# Rod Stewart layout



## Gansett (Apr 8, 2011)

To go along with the other Rod Stewart post his layout is featured in the last issue of Model Railroader. A modest 1,500 square feet, 124 feet long, 900 feet of mainline, hundreds of structures and a model of a bridge that's 10 feet long and made from 10,000 laser cut parts. 
A lot of scratch building is done by him but he does have two guys he refers to as helpers.
If he needs a hand I'd be glad to swing by..


----------



## ZebraCakez (Mar 26, 2011)

I love how he only lets train related magazines in to photograph his layout, he keeps the mass media out of it. The layout is for the personal enjoyment of himself and the others in the railroading community he has decided to share it with, nobody else. The pop - culture crowd can take a hike.

And the fact that he has seven crates of modeling equipment that he brings with him on tour is just too cool. I'd be his train crate roadie any day.


----------



## shaygetz (Sep 23, 2007)

I've always had a healthy respect for his work...he does most of it himself...he fits it around his family...and he only shares it with us. Just too cool...


----------



## hoscale37 (Nov 20, 2011)

This is the cool quote about Rod Stewart, (Bolded below) if you haven't seen it before:


The husky-voiced Scottish singer, allowed Model Railroader, the world’s biggest model railway magazine, to feature his pride and joy on the front cover of its latest edition. The 62-year-old rock 'n’ railer, as he may now become known, has long craved recognition for his private hobby. He said several years ago that such an honour would *“mean more to me than the cover of Rolling Stone”. * He explained: “I’m a great model railway enthusiast and I’m building a huge layout over there in California so that takes up a little bit of time and football takes up a little bit of time.”

Here's a snippet of the Piers Morgan Interview from 2011. 

Forward to the 10:15 mark where Stewart starts to Talk about his layout.

http://www.youtube.com/watch?v=qPPewP_z2GE


----------



## ZebraCakez (Mar 26, 2011)

And no matter what Piers said or how he asked, the answer was no.

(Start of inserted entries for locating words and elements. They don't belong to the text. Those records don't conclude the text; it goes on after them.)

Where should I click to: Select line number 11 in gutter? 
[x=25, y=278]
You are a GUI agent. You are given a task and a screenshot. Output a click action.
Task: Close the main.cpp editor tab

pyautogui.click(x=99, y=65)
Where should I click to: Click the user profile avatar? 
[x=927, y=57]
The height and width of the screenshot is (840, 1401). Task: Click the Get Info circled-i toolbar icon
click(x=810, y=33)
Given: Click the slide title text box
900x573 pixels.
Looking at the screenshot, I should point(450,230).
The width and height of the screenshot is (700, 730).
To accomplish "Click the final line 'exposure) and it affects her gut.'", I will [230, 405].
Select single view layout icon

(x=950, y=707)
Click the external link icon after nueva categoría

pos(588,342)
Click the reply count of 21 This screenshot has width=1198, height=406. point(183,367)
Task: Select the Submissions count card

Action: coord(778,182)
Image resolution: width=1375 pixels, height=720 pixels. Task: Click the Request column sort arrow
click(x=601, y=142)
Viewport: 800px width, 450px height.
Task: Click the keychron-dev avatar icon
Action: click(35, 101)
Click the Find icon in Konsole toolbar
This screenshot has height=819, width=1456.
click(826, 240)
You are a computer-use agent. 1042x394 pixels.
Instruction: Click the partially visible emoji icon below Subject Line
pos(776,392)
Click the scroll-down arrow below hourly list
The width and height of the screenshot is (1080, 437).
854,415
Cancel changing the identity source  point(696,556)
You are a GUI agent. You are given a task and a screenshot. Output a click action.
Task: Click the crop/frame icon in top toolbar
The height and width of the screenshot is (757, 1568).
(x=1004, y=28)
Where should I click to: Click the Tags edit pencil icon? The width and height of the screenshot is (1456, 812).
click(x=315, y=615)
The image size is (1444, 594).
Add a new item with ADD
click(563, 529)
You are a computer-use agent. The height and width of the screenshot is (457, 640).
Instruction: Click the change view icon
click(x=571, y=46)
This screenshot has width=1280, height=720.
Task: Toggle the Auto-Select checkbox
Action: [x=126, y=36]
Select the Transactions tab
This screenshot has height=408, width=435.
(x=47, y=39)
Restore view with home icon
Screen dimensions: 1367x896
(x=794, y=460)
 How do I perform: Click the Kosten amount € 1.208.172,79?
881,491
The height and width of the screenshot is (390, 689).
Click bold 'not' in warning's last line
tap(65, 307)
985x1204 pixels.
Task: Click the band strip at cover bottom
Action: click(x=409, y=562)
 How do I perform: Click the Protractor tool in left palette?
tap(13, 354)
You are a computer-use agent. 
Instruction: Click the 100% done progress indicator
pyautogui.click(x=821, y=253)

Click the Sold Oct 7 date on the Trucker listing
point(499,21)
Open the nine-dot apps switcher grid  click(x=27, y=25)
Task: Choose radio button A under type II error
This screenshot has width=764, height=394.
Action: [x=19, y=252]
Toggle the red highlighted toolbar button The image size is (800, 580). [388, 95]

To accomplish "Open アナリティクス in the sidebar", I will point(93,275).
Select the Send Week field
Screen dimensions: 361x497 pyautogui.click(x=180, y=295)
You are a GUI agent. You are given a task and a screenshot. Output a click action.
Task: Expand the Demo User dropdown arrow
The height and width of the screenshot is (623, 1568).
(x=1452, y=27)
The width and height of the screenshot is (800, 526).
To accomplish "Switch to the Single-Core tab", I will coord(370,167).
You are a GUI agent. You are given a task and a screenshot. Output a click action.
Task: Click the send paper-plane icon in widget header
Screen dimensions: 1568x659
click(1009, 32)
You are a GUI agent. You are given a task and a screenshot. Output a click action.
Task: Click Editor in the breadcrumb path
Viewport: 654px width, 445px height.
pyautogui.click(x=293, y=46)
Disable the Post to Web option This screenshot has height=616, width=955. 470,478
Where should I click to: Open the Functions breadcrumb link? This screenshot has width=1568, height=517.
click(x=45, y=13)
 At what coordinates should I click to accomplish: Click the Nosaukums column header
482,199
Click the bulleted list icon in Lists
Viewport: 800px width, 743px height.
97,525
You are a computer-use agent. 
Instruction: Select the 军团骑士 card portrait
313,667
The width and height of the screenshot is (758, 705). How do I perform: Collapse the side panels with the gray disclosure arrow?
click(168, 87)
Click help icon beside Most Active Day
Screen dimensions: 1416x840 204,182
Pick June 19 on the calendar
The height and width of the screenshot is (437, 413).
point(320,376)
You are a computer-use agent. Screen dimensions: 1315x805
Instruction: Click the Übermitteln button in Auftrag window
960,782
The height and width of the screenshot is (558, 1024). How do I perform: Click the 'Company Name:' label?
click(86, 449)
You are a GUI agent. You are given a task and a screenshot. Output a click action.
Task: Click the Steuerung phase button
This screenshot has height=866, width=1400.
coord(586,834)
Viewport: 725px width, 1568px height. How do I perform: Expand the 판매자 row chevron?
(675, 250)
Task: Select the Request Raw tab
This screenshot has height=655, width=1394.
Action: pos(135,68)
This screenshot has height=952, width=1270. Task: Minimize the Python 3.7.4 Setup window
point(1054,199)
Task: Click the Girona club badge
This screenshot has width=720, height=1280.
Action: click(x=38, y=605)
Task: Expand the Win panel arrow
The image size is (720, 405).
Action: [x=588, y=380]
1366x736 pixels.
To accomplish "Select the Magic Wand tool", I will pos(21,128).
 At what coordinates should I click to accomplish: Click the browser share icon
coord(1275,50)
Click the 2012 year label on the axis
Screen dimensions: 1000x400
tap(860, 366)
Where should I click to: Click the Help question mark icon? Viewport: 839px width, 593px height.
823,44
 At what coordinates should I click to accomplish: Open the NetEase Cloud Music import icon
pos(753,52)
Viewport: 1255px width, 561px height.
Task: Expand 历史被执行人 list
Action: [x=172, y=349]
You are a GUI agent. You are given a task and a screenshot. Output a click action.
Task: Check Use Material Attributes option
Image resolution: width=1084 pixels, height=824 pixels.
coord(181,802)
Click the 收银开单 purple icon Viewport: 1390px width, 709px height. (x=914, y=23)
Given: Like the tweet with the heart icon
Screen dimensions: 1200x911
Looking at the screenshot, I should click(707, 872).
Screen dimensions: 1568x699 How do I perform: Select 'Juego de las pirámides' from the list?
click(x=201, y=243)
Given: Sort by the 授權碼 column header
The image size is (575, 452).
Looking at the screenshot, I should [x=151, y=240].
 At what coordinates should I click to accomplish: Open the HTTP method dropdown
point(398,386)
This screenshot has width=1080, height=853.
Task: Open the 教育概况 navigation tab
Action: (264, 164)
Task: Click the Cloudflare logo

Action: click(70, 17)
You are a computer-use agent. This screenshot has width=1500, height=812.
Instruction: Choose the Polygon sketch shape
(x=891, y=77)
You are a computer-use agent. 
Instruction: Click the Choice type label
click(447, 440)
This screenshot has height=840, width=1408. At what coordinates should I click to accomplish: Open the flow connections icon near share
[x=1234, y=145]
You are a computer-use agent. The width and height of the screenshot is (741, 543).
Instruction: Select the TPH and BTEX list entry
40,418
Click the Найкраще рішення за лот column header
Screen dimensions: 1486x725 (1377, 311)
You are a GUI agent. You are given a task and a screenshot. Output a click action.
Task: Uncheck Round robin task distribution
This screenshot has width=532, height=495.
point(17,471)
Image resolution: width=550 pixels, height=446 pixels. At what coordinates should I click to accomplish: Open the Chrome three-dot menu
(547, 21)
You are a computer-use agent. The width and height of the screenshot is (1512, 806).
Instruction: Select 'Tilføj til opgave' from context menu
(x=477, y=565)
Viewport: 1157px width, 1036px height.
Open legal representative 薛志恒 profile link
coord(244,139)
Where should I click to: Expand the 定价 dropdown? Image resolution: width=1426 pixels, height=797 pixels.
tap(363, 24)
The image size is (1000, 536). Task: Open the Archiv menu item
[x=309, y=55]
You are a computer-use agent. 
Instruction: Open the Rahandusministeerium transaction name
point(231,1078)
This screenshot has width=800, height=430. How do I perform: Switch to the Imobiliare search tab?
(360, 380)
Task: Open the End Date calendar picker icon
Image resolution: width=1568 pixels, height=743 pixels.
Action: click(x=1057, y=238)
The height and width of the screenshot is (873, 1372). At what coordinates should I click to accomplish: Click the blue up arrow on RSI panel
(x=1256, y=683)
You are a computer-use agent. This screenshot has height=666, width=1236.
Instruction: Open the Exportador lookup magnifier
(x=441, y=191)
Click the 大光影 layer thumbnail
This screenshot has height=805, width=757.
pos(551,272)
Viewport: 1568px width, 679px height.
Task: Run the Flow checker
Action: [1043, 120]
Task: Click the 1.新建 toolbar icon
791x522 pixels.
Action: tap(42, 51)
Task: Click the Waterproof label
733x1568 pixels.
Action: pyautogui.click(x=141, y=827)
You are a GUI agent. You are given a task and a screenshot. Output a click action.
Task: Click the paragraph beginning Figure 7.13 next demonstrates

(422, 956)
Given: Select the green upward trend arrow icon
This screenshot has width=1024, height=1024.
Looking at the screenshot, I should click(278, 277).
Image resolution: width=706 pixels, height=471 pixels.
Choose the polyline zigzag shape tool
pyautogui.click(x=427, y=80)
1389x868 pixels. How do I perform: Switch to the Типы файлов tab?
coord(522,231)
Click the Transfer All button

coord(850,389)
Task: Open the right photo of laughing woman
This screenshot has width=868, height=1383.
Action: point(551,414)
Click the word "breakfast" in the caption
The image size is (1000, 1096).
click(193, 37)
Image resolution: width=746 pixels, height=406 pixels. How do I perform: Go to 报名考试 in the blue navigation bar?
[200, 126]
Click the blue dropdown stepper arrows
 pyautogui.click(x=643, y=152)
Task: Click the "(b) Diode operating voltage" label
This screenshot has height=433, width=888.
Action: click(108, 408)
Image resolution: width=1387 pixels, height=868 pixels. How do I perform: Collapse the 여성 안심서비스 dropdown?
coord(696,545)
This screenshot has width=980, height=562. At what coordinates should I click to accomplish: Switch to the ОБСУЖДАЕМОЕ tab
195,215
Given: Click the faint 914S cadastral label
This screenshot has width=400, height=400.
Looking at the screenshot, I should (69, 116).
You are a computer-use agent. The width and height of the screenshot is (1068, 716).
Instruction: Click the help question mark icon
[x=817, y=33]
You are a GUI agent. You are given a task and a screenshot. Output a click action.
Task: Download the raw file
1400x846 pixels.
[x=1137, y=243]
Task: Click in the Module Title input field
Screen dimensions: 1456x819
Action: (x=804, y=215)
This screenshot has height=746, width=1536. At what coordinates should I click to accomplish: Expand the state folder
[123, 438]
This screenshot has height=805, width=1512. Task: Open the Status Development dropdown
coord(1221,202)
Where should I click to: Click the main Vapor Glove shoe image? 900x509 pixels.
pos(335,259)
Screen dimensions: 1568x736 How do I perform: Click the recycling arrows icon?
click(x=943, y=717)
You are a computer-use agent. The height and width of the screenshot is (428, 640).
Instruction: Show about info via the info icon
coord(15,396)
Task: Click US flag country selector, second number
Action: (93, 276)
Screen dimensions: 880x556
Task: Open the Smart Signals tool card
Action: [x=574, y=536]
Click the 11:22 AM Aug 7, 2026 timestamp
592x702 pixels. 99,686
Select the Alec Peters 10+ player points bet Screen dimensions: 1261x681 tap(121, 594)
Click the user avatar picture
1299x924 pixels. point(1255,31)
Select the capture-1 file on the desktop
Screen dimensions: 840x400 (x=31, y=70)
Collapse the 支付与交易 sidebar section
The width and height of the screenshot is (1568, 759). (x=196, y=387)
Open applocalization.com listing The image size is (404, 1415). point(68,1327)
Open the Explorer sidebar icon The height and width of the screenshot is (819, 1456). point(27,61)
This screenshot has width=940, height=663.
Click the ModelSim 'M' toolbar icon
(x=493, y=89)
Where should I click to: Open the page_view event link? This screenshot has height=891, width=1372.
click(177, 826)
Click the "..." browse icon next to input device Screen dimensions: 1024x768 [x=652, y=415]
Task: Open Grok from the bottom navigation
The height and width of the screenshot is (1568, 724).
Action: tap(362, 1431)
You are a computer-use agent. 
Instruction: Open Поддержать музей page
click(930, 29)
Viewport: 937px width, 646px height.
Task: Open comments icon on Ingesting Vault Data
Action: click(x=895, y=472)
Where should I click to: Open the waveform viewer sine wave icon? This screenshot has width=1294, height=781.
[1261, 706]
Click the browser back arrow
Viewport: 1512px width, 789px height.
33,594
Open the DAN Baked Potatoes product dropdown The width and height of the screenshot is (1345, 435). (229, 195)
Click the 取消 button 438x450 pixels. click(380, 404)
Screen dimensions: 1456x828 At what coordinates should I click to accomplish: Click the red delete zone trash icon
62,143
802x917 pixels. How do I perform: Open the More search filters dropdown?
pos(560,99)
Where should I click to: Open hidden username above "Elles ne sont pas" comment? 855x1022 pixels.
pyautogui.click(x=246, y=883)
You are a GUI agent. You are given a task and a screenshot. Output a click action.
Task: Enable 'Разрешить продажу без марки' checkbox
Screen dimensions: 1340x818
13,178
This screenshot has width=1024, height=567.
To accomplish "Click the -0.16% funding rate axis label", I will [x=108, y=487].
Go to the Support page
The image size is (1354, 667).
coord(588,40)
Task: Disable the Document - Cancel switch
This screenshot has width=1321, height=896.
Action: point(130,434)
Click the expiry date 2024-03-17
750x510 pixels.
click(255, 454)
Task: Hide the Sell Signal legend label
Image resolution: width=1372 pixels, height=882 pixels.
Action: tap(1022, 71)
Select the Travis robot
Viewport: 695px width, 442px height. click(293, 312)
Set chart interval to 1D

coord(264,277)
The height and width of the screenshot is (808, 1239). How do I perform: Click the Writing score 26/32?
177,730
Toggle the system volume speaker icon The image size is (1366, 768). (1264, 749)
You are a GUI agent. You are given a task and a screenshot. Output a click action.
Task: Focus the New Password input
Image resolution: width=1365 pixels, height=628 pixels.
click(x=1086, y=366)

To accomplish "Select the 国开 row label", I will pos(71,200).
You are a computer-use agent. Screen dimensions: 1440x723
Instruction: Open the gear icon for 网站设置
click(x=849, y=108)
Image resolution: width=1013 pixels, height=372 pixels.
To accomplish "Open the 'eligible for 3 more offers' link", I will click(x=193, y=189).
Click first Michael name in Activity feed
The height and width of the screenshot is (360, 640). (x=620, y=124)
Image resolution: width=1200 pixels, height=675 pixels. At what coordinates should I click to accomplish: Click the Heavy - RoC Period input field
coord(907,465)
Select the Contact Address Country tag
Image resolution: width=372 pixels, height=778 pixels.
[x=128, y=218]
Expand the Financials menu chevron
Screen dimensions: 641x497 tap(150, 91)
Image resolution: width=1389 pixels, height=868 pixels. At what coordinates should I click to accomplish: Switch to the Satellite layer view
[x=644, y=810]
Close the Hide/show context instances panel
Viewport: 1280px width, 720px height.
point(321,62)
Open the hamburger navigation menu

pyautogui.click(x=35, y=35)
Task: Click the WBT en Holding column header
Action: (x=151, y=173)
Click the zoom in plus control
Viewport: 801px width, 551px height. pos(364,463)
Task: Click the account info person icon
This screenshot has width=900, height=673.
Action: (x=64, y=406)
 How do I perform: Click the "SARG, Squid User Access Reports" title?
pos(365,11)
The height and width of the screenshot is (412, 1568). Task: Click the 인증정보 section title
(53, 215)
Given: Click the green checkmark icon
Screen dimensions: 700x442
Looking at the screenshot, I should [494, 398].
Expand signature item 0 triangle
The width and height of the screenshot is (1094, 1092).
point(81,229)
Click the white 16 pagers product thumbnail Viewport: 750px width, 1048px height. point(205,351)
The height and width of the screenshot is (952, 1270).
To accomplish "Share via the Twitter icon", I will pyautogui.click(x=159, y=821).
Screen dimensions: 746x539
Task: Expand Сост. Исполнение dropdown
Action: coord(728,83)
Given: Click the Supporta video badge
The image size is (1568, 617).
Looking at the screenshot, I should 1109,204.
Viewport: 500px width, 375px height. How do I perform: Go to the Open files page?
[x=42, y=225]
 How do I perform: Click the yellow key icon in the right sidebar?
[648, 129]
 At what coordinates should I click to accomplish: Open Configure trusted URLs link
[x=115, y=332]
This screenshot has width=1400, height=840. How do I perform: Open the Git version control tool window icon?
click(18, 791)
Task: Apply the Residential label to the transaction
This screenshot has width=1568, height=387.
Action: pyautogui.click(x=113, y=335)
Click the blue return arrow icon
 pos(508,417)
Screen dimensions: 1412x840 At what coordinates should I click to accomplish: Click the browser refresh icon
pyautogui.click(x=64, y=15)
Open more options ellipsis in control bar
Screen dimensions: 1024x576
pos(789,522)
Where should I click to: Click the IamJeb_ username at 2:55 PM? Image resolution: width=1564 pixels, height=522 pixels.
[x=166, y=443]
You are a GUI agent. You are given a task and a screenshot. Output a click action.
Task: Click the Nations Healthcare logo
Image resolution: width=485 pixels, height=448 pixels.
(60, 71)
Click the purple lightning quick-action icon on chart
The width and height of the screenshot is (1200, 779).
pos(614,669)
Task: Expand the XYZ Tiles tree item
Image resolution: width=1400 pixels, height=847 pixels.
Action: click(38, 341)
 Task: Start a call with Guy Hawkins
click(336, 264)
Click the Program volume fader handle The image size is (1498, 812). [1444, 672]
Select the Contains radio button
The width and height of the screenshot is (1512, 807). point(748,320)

Cameras are not allowed. You may come up as a private guest, that's it, no photography.


----------



## Ml-toys (Dec 19, 2013)

Are there pics of his layout anywhere


----------



## sstlaure (Oct 12, 2010)

Piers Morgan is an idiot.

Rod Stewart rocks....his layout was also featured a couple years ago in MR (i've got both issues.) It was interesting to see the areas that he reworked. That city and the extreme amount of detail he puts into it is incredible.


----------



## wsboyette (Jan 25, 2014)

Ml-toys said:


> Are there pics of his layout anywhere


Just go to Yahoo search and enter "Rod Stewart Model Railroad", and a slough of pictures of his layout will come up.


----------



## irishthump (Jul 1, 2013)

To be honest I assumed (like others I'm sure) that being a multi-millionaire he simply paid others to build the layout for him. Then I read the MR article and was delighted to find that he scratchbuilt the vast majority of the structures on the layout. And the fact that he wants to keep the layout to himself and fellow modellers is a credit to him.


----------



## wsboyette (Jan 25, 2014)

And in like manner, Neil Young is into O gauge and has an awesome layout too !


----------